**Your task:**
The answer must be one number: the count of lines in the data below that include "arrow".

**Provided records:**
########################################

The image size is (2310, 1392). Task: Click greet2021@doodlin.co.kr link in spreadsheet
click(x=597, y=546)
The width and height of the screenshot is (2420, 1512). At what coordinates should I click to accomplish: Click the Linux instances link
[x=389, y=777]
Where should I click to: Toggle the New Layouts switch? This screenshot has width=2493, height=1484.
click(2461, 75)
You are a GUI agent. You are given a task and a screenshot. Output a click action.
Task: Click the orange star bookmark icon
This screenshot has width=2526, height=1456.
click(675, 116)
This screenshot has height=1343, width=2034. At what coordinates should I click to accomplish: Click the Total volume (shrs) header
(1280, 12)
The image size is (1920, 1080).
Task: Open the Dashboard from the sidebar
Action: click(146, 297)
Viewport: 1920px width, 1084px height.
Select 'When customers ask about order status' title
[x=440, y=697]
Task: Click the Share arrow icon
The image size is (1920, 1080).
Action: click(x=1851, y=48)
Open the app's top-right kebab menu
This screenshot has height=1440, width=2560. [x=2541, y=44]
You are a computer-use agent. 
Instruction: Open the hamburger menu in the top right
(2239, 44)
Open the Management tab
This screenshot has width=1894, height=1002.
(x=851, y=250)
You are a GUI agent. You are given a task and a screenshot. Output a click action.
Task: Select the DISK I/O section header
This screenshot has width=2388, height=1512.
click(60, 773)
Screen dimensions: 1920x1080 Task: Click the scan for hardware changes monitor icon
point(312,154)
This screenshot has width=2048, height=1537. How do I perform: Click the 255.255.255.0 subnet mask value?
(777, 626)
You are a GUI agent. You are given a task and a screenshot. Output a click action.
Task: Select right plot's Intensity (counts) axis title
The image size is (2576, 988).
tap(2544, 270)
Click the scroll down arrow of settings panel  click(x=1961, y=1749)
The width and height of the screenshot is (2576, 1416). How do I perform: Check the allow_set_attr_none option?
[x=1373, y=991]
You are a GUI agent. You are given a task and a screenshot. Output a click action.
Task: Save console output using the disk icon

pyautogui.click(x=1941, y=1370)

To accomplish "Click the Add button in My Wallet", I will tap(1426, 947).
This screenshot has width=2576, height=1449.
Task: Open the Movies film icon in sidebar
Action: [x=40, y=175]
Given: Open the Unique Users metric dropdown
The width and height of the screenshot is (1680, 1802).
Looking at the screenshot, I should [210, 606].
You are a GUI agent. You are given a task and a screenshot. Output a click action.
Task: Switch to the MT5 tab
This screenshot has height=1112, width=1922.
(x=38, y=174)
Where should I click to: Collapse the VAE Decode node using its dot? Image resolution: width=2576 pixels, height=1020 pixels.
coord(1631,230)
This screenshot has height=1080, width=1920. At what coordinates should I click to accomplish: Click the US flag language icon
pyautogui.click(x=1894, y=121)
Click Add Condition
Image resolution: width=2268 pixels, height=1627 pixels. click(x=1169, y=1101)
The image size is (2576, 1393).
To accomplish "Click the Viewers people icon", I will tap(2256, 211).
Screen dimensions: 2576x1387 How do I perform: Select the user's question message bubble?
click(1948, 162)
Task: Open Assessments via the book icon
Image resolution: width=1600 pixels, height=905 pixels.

########################################

**Solution to this exercise:**
2